Mit einer kürzlich eingereichten Interpellation fragt Nationalrat Niklaus-Samuel Gugger (EVP) den Bundesrat, ob dieser die Einschätzung teilt, dass es im Bereich der Mitwirkung von Arbeitnehmenden gesetzliche Lücken in Bezug auf algorithmische Systeme gibt. Dabei stützt sich Gugger auf ein neues Rechtsgutachten der Universität St. Gallen. Dieses kommt zum Schluss, dass Arbeitnehmende aufgrund des Mitwirkungsgesetzes (MitwG) theoretisch zwar das Recht hätten, sich unter bestimmten Voraussetzungen bei der Digitalisierung am Arbeitsplatz einzubringen. In der Praxis stellen sich jedoch einige Hürden bei der Durchsetzung dieses Rechts. So fehlt es unter anderem an Sanktionen, wenn Arbeitgeber gegen Mitwirkungsbestimmungen verstossen.
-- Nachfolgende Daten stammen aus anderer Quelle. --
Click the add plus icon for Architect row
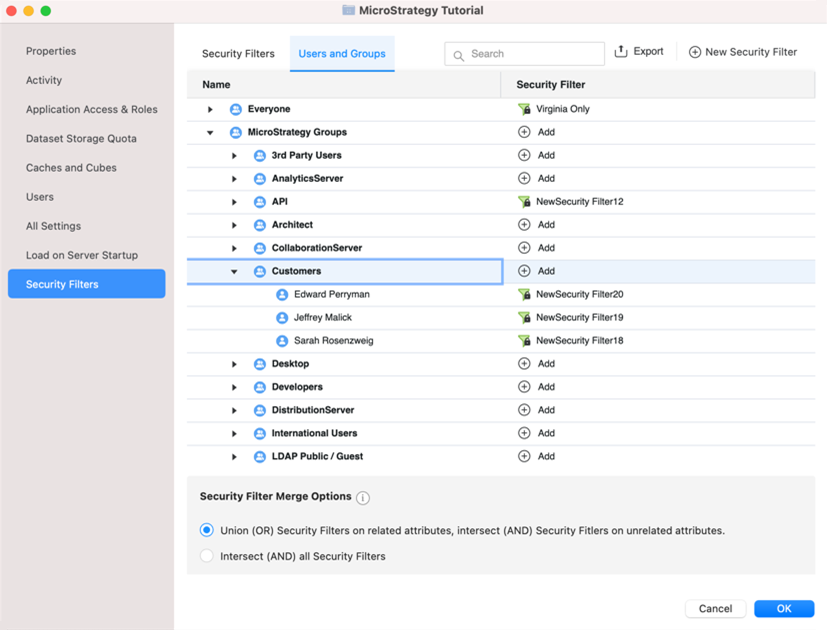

Mitwirkungsrechte der Arbeitnehmenden stärken
Nationalrätin Barbara Gysi (SP) hat einen weiteren politischen Vorstoss zum Thema Algorithmen am Arbeitsplatz eingereicht. Mittels Motion fordert sie, dass die Mitwirkungsrechte der Arbeitnehmenden beim Einsatz von sogenannter Künstlicher Intelligenz und algorithmischen Systemen am Arbeitsplatz auf gesetzlicher Ebene gestärkt werden. Die Motion wurde von 37 weiteren Parlamentarier*innen mitunterzeichnet. In ihrer Motion schreibt Gysi: «Die Anpassungen sollen insbesondere die kollektive Mitsprache stärken. Hierfür sollen das Mitspracherecht ausgeweitet, Informationsrechte gestärkt, kollektive Klagerechte geschaffen sowie Sanktionsmöglichkeiten geprüft werden».
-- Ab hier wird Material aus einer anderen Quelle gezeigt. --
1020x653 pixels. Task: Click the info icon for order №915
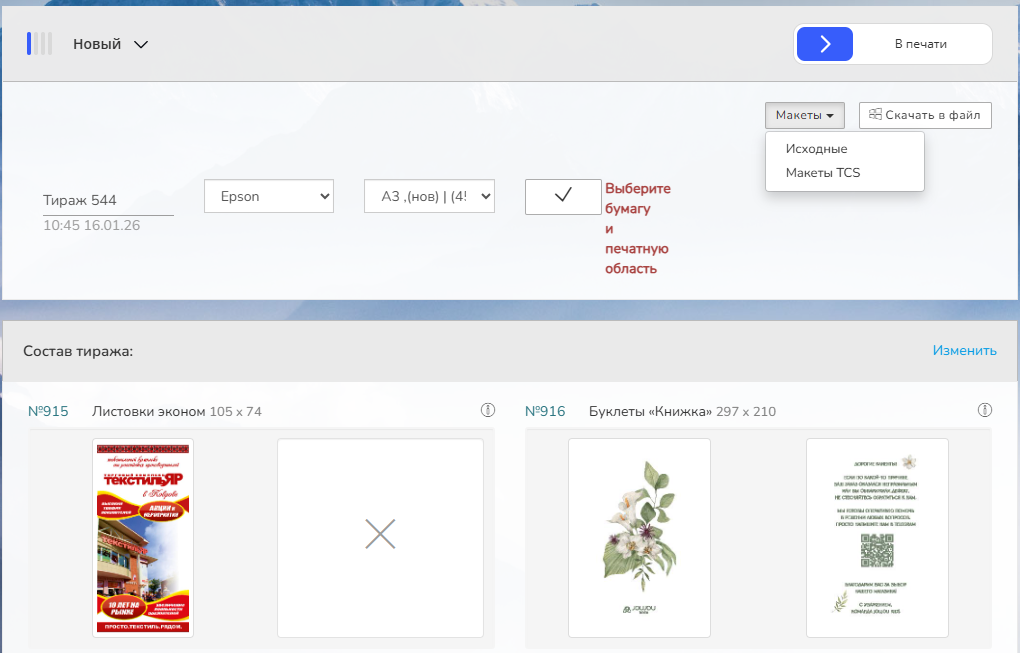pyautogui.click(x=488, y=410)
Mit dem Fokus auf die kollektive Ebene spricht Gysi eine wichtige Herausforderung beim Umgang mit algorithmischen Systemen an. Denn die Auswirkungen beim Einsatz von solchen Systemen sind oft kollektiver statt nur individueller Natur. Will ein Unternehmen beispielsweise personenbezogene Daten mithilfe eines algorithmischen Systems analysieren, kann es zwar sein, dass Arbeitnehmende die Verwendung ihrer eigenen Daten ablehnen können. Geben jedoch andere Arbeitnehmende ihre Zustimmung zur Verwendung ihrer individuellen Daten, kann das Unternehmen anhand der vorhandenen Daten dennoch eine Analyse erstellen. Auf Grundlage dieser Analyse können dann Entscheidungen getroffen werden, die alle Mitarbeitenden kollektiv betreffen, also auch Personen, die die Verwendung ihrer Daten abgelehnt haben. Deshalb ist es wichtig, dass die Mitwirkung auch über Arbeitnehmendenvertretungen geschehen kann.
So geht es weiter
Der Bundesrat muss nun bis zum Beginn der nächsten Session des eidgenössischen Parlaments zu den beiden Vorstössen Stellung nehmen. Bis Ende Februar 2024 ist somit klar, ob und wie der Bundesrat auf den stetig wachsenden Einfluss von KI in der Arbeitswelt reagieren will. Im Parlament kann darauffolgend die Debatte über den Umgang mit Algorithmen am Arbeitsplatz beginnen. Was bereits heute feststeht: Die Schweizer Politik ist gefordert, die Herausforderungen, die sich durch algorithmische Systeme ergeben, möglichst bald anzugehen. Wir von AlgorithmWatch CH werden uns dabei weiterhin dafür stark machen, dass Grundrechte am Arbeitsplatz auch beim Einsatz von algorithmischen Systemen respektiert werden.